Rare Co-occurrence of CAD and Blood Disorder Reported
The case of a man with cold agglutinin disease (CAD) co-occurring with a blood cell disorder called myelodysplastic syndrome was described in a recent report from India.
The report, “Cold autoimmune hemolytic anemia with myelodysplastic syndrome: Not just an ‘Open and Shut case,” was published in the Indian Journal of Pathology and Microbiology.
Myelodysplastic syndrome, or MDS, is a group of disorders in which blood cells are not produced properly in the body. New blood cells normally are being produced continually in the bone marrow. In MDS, however, the cells that are made are defective and die prematurely. This ultimately results in too few blood cells in the body, which can cause symptoms such as fatigue.
As many as one of every five people with MDS has a co-occurring autoimmune disorder. Autoimmune hemolytic anemias (AIHAs) — diseases where the body’s immune system erroneously attacks and destroys red blood cells — are a rare complication of MDS, occurring in about 3% of the cases. CAD, a specific type of AIHA caused by self-targeting antibodies that attack red blood cells at cold temperatures, rarely has been reported in people with MDS.
In this report, a team of scientists in India described the case of a 76-year-old man with a history of type 2 diabetes and high blood pressure.
The patient went to the hospital complaining of fever, swelling in the lower legs, and a worsening history of breathlessness for the past three months. A month before, he had been diagnosed with megaloblastic anemia — a condition in which the bone marrow makes unusually large, immature blood cells — but had not responded to treatment.
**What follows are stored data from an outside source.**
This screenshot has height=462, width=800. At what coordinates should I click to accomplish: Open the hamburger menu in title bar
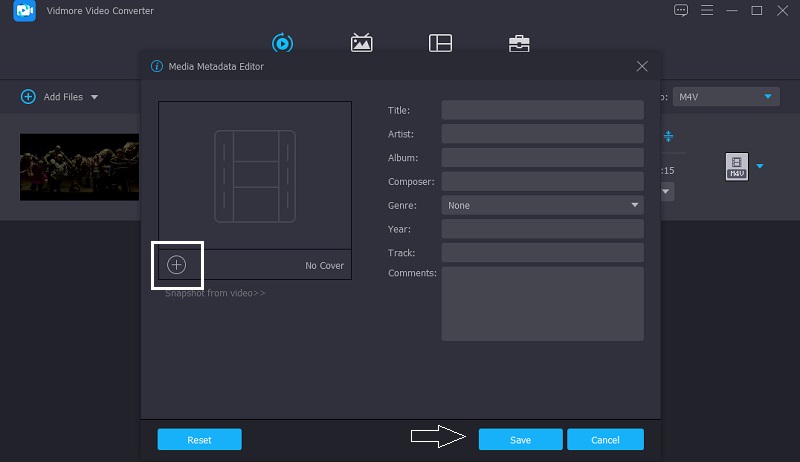(706, 11)
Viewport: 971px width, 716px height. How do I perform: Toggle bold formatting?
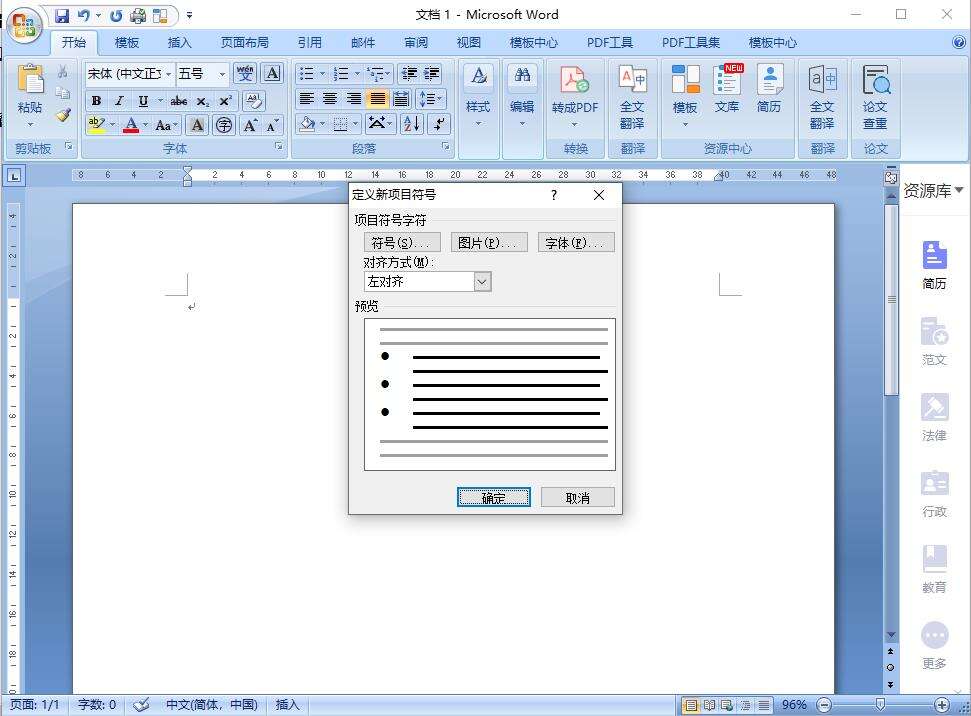(96, 100)
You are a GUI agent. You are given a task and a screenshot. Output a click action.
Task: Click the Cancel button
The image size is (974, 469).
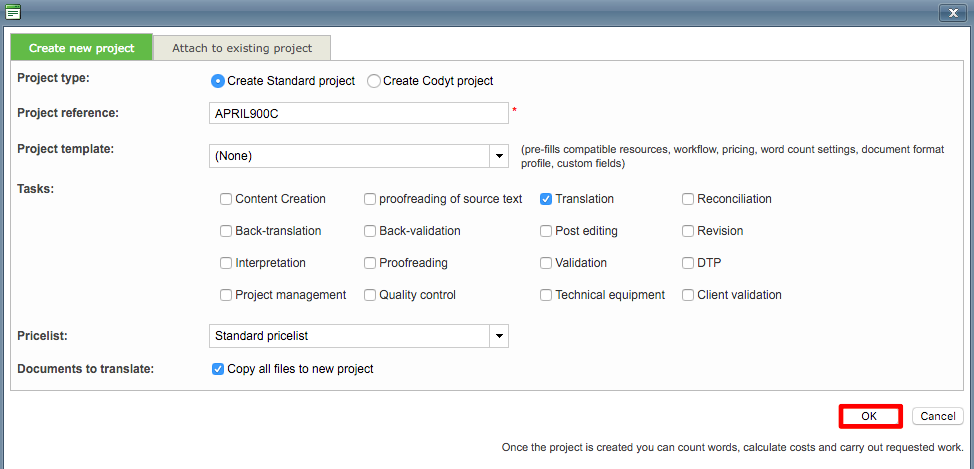pos(938,416)
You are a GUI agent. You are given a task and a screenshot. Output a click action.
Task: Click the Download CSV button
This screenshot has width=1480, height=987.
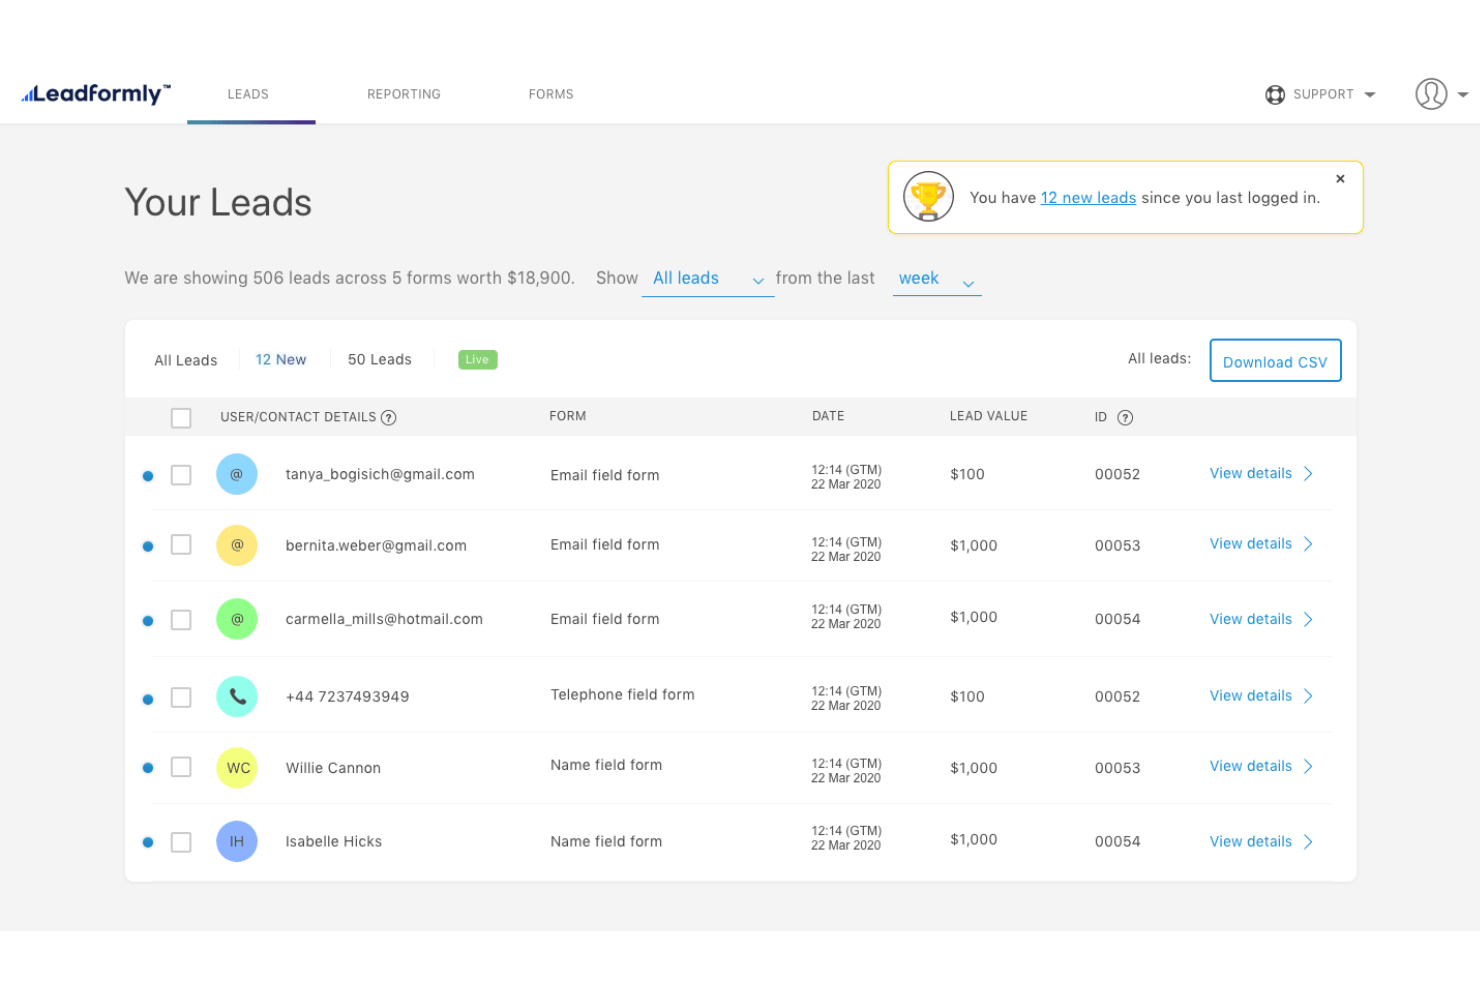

A battery of laboratory tests were conducted. Of relevance, he showed signs of kidney injury, and the Coombs test — a test that looks for antibodies that are bound or may possibly bind to red blood cells — was positive at a range of temperatures from 4 to 37 C (about 39 to 99 F), with the strongest result generally seen at lower temperatures. Based on these findings, the patient was diagnosed with CAD.
A bone marrow biopsy also showed a number of cellular changes indicative of MDS, such as erythroid hyperplasia, or an overabundance of immature red blood cells.
The patient was treated with anti-inflammatory steroids and blood transfusions, which led to a resolution of kidney damage.
“The aim of this presentation was to highlight the rare occurrence of cold AIHA with MDS,” the researchers wrote. “An increased awareness of secondary AIHA associated with MDS may help in prompt action that can be taken for earlier recognition of autoimmune phenomena potentially, leading to more positive outcomes for patients.”